About the slower Splunk Engine, it's the first time I hear this, on the contrary I always heard that Splunk is faster than ELK.

Could you share a sample of your searches, maybe the problem is in the way to build the search.

Ciao.

Giuseppe

View solution in original post

0 Karma

PickleRick
SplunkTrust
SplunkTrust

It's a long story. In general - unless explicitly defined as index-time fields - no fields are extracted during ingestion. That's the first important thing about Splunk.

Second thing is that due to that fact, Splunk works differently that, for example, Elastic (although in latest versions it is supposed to have some "schema on the fly" functionality but I haven't seen it in action yet). If you search for a condition "field=value" Splunk doesn't - as many other solutions - scan an index of the "field" field for an occurrence of the string "value" but (simplifying a bit) rather scans for all occurrences of the string "value" and then checks in which events from the resulting set this value is in a proper spot within the event so that it matches the field "field".

With indexed fields Splunk works more or less similarily to a "classic" database search which is waaaaaay faster (especially with some types of searches) but at the cost of the field being immutable after the initial ingest-time extraction.

0 Karma

ericvdhout
Path Finder

Thank you all for your insights, I will dig into your suggestions. 

0 Karma

gcusello
SplunkTrust
SplunkTrust

Hi @ericvdhout,

good for you, see next time!

please accept one answer for the other people of Community.

Ciao and happy splunking.

Giuseppe

P.S.: Karma Points are appreciated by all Contributors 😉

0 Karma

isoutamo
SplunkTrust
SplunkTrust

When/if you have a distributed environment and have separate search heads and indexers, you must add fields.conf to SH layer to told that you have own indexed fields, otherwise splunk handle those as non indexed. Another option is use in search format "field::value" instead of "field=value".

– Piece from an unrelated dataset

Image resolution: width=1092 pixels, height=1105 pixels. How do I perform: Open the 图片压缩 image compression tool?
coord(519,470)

Also as @VatsalJagani said you should use tstats to better utilise those fields if possible.

r. Ismo

ericvdhout
Path Finder

Does this field::value thingy also works for charts in dashboards?
Troed to change the working, but slow query

index="aiam_apigw_app_idx" event_type="APIEND" | timechart span=1m count by platform

to

index="aiam_apigw_app_idx" event_type::"APIEND" | timechart span=1m count by platform

and the first one gave a correct graph, the second one gave no results?

0 Karma

isoutamo
SplunkTrust
SplunkTrust
As this :: replaced the information of fields.conf (indexed field). I'm not sure if it works with non indexed fields?
0 Karma

ericvdhout
Path Finder

event_type should be an indexed field. However I need to ask how and where the sourcetype/fields are confugured for indexing during indextime.

Will get back on that.

0 Karma

isoutamo
SplunkTrust
SplunkTrust

Those configurations must be in the 1st full Splunk Enterprise instance starting from UF/source system. This can be a HF (e.g. you are using HF instead of UF, or you have some HF as intermediate forwarders) or indexer if/when you haven't any HF between your UF and indexer.

r. Ismo

0 Karma

VatsalJagani
SplunkTrust
SplunkTrust

@ericvdhout - If you are just dealing with index time fields, use the tstats query rather than running a regular search. 

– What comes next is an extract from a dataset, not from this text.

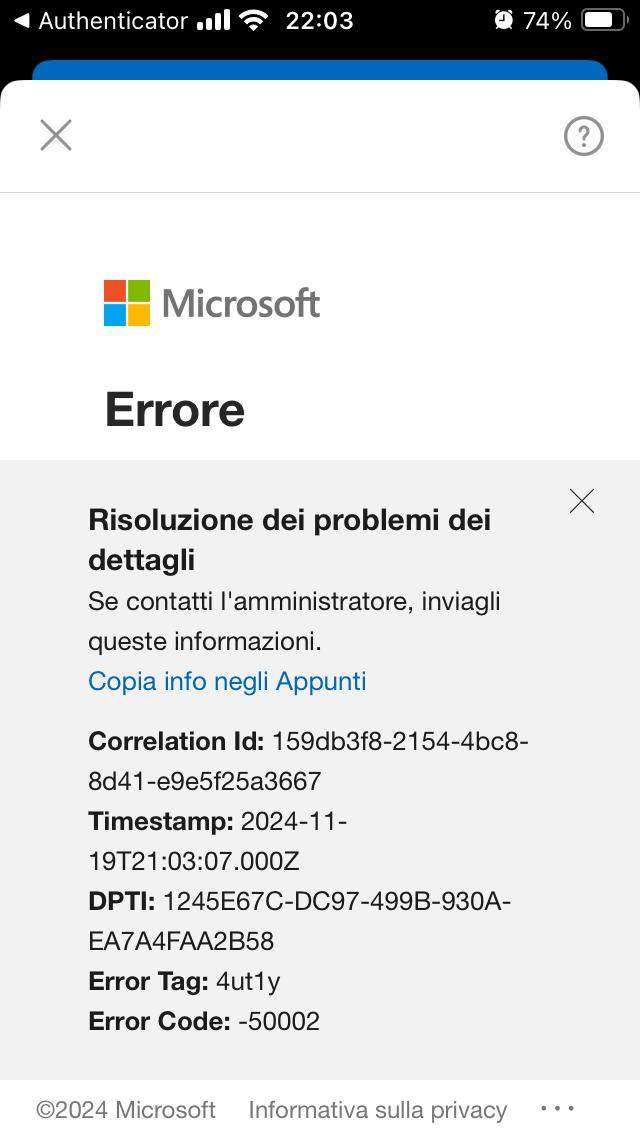Tap the Errore heading
This screenshot has height=1136, width=640.
coord(175,410)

For example, if you want to see the count of events per source_type field (that you extracted during ingest time).

| tstats count where index=<your-index> <any other search criteria based on ingest-level fields> by source_type

 

https://docs.splunk.com/Documentation/SplunkCloud/latest/SearchReference/Tstats 

If you looking at tstats in the doc, please look for "Indexed fields in tstats searches with WHERE" as tstats can be used with data models and other acceleration as well.

 

On a side note, fast-mode & smart-mode are not related to whether fields are search time or index time.

 

I hope this helps!!!

ericvdhout
Path Finder

Hmmm, funny,

 

This is by no means my experience.

I tried splunk on 3 environments now and keep getting to the same conclusion. However, I do have to say we have quite a lot of data (The number of events per 30 minutes fluctuates between 25 mln and 50 mln events per half an hour, depending on time of the day/nr. of requests done to our platform.

As for that search ...   When I keep it simple, and just request all events in a certain timeframe, Splunk cannot keep up with Elastic. The main issue is then when needing an ad hoc search (for example when under pressure because of a serious incident), I may need to search quickly on a certain ID or ip-address or some other field.

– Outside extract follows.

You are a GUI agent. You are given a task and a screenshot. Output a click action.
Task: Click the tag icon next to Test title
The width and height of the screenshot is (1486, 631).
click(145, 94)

When in Elastic, I just filter on that ID for the last 2 days and the resulting few lines are there in a few seconds. Splunk needs way more time for that since it seems just to walk through all events and match the 'fields' or something lime that?

0 Karma

gcusello
SplunkTrust
SplunkTrust

Hi @ericvdhout,

when you have many events, the best approach is to accelerate your searches, probably in ELK you're using this approach.

To accelerate a search in Splunk you have many methods that you can see at https://docs.splunk.com/Documentation/Splunk/8.2.6/Knowledge/Aboutsummaryindexing

Another choice is to use an accelerated Data Models, with a similar approach: in few words, you schedule a search with the frequence you need (e.g. 5 minutes, one hour, one day, it depends on your needs) and then you make a search on the scheduled search results that are stored in a MongoDB, this approach is very performant.

Ciao.

Giuseppe

gcusello
SplunkTrust
SplunkTrust

Hi @ericvdhout,

in Smart Mode, are calculated and used only the field extracted at Index Time, so the other fields (extracted at Search Time) aren't extracted so they don't  give more load to the search.

About the slower Splunk Engine, it's the first time I hear this, on the contrary I always heard that Splunk is faster than ELK.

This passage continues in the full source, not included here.